Vagha et Zaïra étaient restés avec les nomades, à bonne distance de la cité. Hestia leur avait expliqué que la majorité des habitants de la région possédait des anim'âmes volants ou aquatiques et que l'arrivée de huit étrangers avec des anim'âmes terrestres serait trop visible. Sa propre famille faisait figure d'anomalie déjà à l'époque de leur existence dans la province. Ils avaient donc convenu de laisser derrière eux leurs frères et sœurs d'âmes.
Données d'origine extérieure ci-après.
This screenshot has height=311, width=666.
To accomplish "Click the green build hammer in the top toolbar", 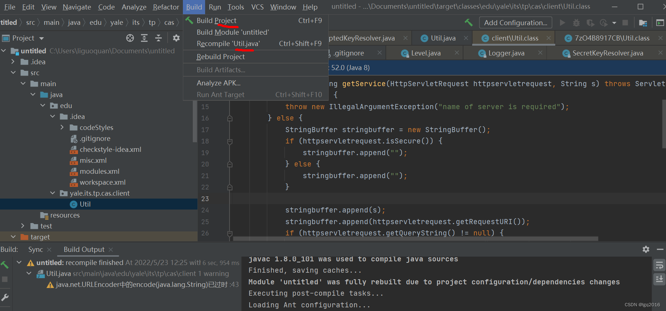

- C'est un grand requin blanc. Lui murmura Hestia. Lady Hakaris et sa lignée sont les seigneurs prédateurs de cette cité et la férocité de leurs anim'âmes est légendaire.

- Une femme dirige la cité ? demanda Pryham.

- Oui, depuis bientôt cinquante ans. Expliqua Hestia. La tradition veut que la province revienne non pas à l'aîné du seigneur, mais à celui qui porte la barbe la plus imposante. Lady Hakaris possède une barbe tellement foisonnante que son visage disparait presque derrière.

- Cette cité n'est pas très bien protégée, remarqua Hanae.

- Les anim'âmes de la ligne Hakaris réduiraient à néant n'importe quelle embarcation qui tenterait d'accéder à la cité. Répondit Svalantia.

Hestia la regarda, étonnée.

- Chère Érudite, n'oublie pas qu'il était de notre mission sacrée, à nous autres, assassins, de collecter des informations sur les prédateurs en attendant la venue de l'Élue. Poursuivit Svalantia.

- Bien, ne restons pas là. Nous allons paraitre suspects. Trancha Pryham.

Ils franchirent le bras de mer qui les séparait de la première plateforme sur le frêle bac. Syrah fut tout de suite saisie d'un sentiment de malaise sur la fragile embarcation mouvante. La sensation s'améliora légèrement quand ils arrivèrent sur la structure qui servait de port. Là, des dizaines de barques débarquaient ou embarquaient marchandises et passagers et une foule bigarrée se croisait et s'apostrophait par-dessus le cri des oiseaux marins et le bruit des vagues. Syrah respira profondément l'air salé et acide. Cependant, le ressac de la marée faisait également osciller les pilotis et Syrah sentit la nausée l'envahir petit à petit.

- Que se passe-t-il, Syrah ? Tu es toute pâle. S'inquiéta Argo.

- Je... Je ne sais pas. Murmura Syrah. Je me sens... étrange.

Hestia se pencha pour l'observer de plus près.

- Nom d'un carnivore ! Je suis une idiote. Je n'ai pas pensé une seconde que... Nous avons encore moins de temps que je le pensais.

La sensation s'intensifiait de minute en minute et l'odeur de poisson qui se dégageait des caisses accumulées dans un coin, n'aidait pas Syrah à se sentir mieux.

- Quel est le problème ? Chuchota Svalantia, la main sur son épée à la recherche d'une menace.

- Je crois que Syrah a le mal de mer. Répondit Hestia.

- Le quoi ? Demanda Pryham.

- C'est le fait d'être malade en mer...

À chaque nouvelle vague, Syrah sentait sa nausée se renforcer.

- Et alors ? Reprit l'ancien Lord. Pas que le fait de voir Syrah rendre son petit déjeuner m'enchante, mais je pense qu'elle survivra...

- Tu ne comprends pas. Cette province est construite sur l'eau. Les seigneurs prédateurs ont des lois très strictes. Toute personne de plus de six ans présentant un mal de mer est considérée comme inutile à la province et est condamnée à mort ! Si quelqu'un l'aperçoit vomir, nous serons dénoncés et arrêtés.

Cette annonce ne fit que renforcer le malaise de Syrah, elle sentit son cœur s'accélérer.

- Ma Déesse ! S'étouffa Pryham. Combien de temps pourras-tu tenir, Syrah ?

Elle avala sa salive avec difficulté :

- Je vais faire de mon mieux, mais nous devons à tout prix retrouver les parangons le plus vite possible.